EXERCISE PROMPT =
Below are the records; copy out every line that holds the word "computer".

INPUT DATA =
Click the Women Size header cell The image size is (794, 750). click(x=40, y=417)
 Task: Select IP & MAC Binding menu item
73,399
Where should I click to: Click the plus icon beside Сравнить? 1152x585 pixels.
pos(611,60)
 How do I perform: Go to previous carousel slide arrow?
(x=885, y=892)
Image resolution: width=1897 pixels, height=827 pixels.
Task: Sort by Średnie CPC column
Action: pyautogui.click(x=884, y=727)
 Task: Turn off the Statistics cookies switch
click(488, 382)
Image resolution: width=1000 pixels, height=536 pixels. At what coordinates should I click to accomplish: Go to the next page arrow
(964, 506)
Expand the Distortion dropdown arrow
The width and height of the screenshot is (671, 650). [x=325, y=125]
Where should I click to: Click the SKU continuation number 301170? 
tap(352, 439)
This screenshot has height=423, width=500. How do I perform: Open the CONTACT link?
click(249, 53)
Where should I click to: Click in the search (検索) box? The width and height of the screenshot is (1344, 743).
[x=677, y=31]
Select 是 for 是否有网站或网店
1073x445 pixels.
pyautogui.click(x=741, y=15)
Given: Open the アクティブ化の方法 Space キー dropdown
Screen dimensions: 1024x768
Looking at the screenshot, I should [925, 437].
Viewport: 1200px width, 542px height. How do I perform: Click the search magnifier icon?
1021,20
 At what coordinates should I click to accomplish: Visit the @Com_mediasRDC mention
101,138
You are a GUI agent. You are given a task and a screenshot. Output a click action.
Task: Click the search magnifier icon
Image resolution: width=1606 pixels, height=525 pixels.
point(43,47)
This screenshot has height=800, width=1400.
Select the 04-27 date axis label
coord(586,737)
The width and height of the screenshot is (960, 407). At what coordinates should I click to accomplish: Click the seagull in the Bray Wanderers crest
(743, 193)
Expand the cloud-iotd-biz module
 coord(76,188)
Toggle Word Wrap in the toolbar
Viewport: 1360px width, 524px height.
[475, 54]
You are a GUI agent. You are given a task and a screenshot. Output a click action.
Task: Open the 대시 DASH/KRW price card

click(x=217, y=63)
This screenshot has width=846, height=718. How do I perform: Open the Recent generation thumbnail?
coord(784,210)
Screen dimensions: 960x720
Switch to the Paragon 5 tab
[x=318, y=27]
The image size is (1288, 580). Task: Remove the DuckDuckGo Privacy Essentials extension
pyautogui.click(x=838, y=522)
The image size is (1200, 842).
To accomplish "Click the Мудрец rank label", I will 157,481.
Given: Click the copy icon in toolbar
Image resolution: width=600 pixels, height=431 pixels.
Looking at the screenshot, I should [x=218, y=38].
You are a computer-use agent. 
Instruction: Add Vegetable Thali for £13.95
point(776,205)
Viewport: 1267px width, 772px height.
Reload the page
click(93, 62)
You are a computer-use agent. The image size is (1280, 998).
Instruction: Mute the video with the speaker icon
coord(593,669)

RESULT OF THIS EXERCISE =
You are a computer-use agent. 
You are a computer-use agent. The image size is (1280, 998).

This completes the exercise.